The Herald reported on 9 April 'Tsvangirai begs for VP post' – asking Zanu-PF to accommodate him as one of the Vice Presidents in a government of national unity.

Chinamasa replied to the MDC's call for international intervention by saying that nothing had occurred to warrant it, and he alleged that the MDC was seeking to destabilise Zimbabwe by claiming victory for Tsvangirai.

On 13 April, Information Minister Sikhoanyiso Ndlovu said the Zimbabwean army will not intervene against civilians and soldiers will remain in their barracks.

==Recount requested, arrest of electoral officials==
On 5 April, The Herald reported the arrest of an elections officer in Midlands Province in connection with alleged vote manipulation intended to benefit the MDC by altering vote totals. The Sunday Mail reported on 6 April that ZANU-PF had requested that votes in the presidential election be recounted and audited, and that the results be delayed due to "errors and miscalculations" involving the reduction of the number of votes received by Mugabe at polling stations, before the results were sent to the central command center. The party specifically alleged problems in the four constituencies of Mberengwa, where it said the results were "grossly irregular and (in their current form) cannot stand up to scrutiny". The paper also reported that some officials for the Electoral Commission in the Midlands had been arrested.

Late on 7 April, police spokesman Bvudzijena announced that the police had "established that there was deflation of figures in respect of ... the Zanu PF presidential candidate". Bvudzijena said that the police were continuing to investigate such allegations in a number of constituencies across the country, and he said that five electoral officials, in Masvingo, Manicaland and Mashonaland Central provinces, had been arrested in connection with the alleged fraud, in which Mugabe was said to have lost 4,993 votes.

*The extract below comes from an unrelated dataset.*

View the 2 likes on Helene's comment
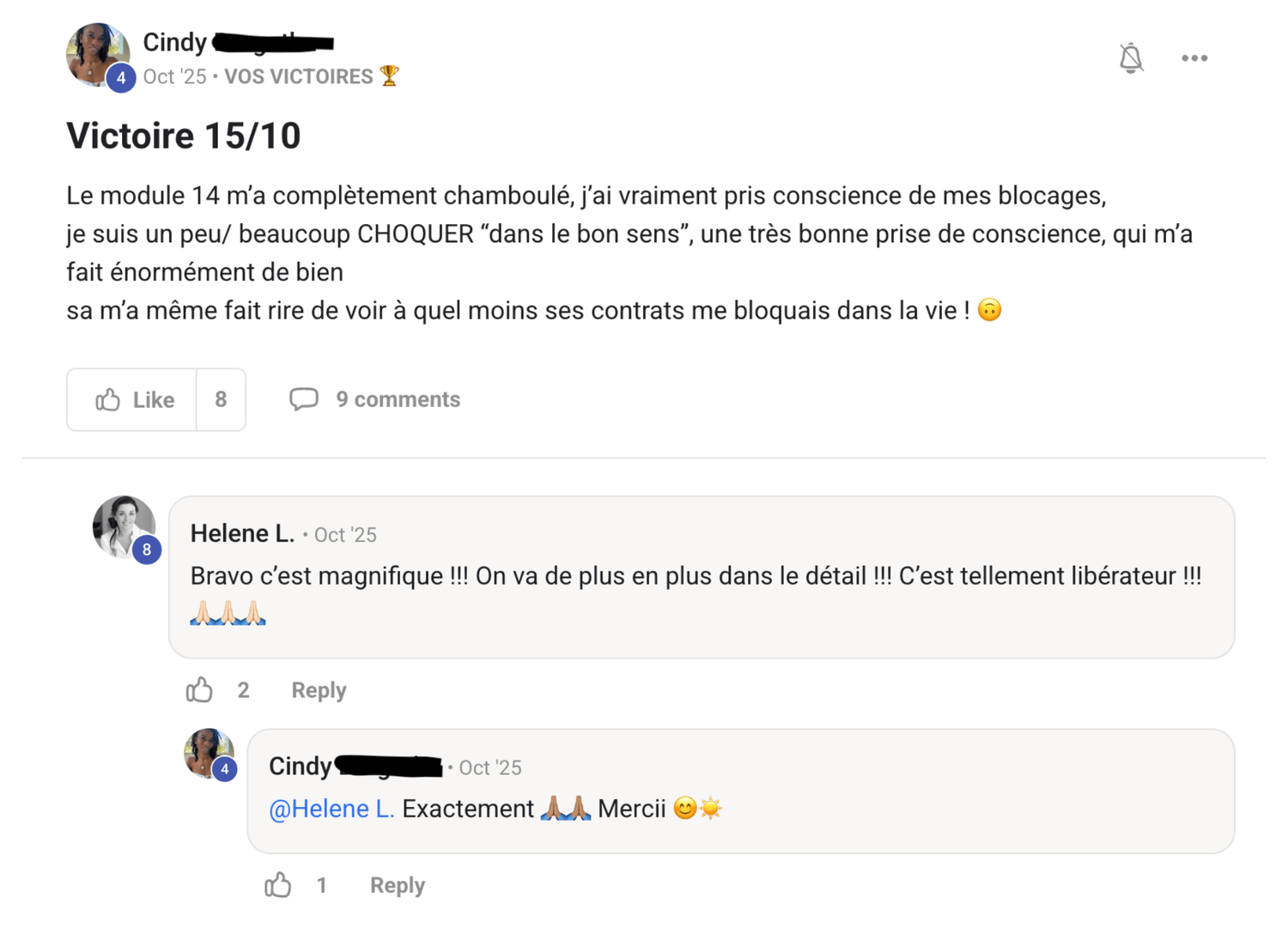click(x=243, y=690)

On 9 April, two more Zimbabwe Electoral Commission officials were arrested in Matabeleland North Province. The MDC's Nelson Chamisa said that the claim that the MDC had worked with electoral officials to rig the election was "ridiculously impossible" and alleged that ZANU-PF was seeking to distract people from the fact that results had still not been released.

On 8 April, Innocent Gonese, the MDC secretary for legal and parliamentary affairs, said the country's electoral law act is clear that a recount applies only to parliamentary elections, to be contested within a period of 48 hours. He said there was no procedure for recounting of votes in respect of the presidential elections.

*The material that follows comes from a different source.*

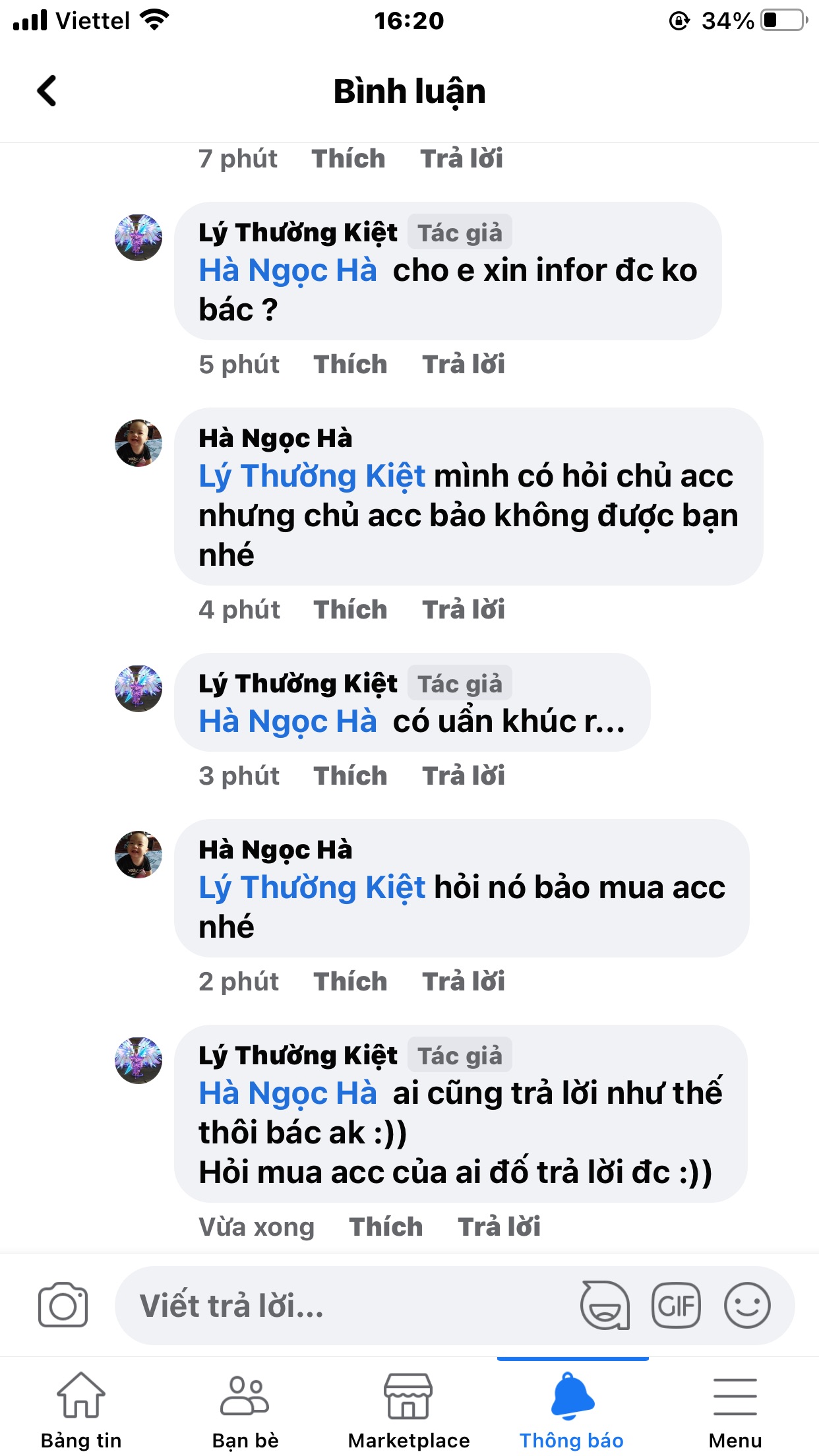819x1456 pixels.
Task: Like the 'Vừa xong' latest comment
Action: tap(386, 1227)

By 9 April, speculation involved the possibility that, rather than a second round, the presidential election could be held over again entirely as a result of ZANU-PF's allegations of fraud. Didymus Mutasa said at this time that rigging had been so serious that the results should not be announced, because to do so would mean releasing "wrong results". Aside from the alleged reduction in the number of Mugabe's votes at the polling stations, Mutasa said that some people, after voting at one polling station, passed their identity cards to others, who would in turn vote at the other four polling stations in a ward (each ward having five polling stations). Mutasa also alleged that the arrested electoral officials had been trained in fraud techniques in South Africa by Canadian agents who were paid by the MDC.

On 2 May 2008, a U.K. Foreign Office spokeswoman said that 99 electoral commission officials had been arrested in the previous month.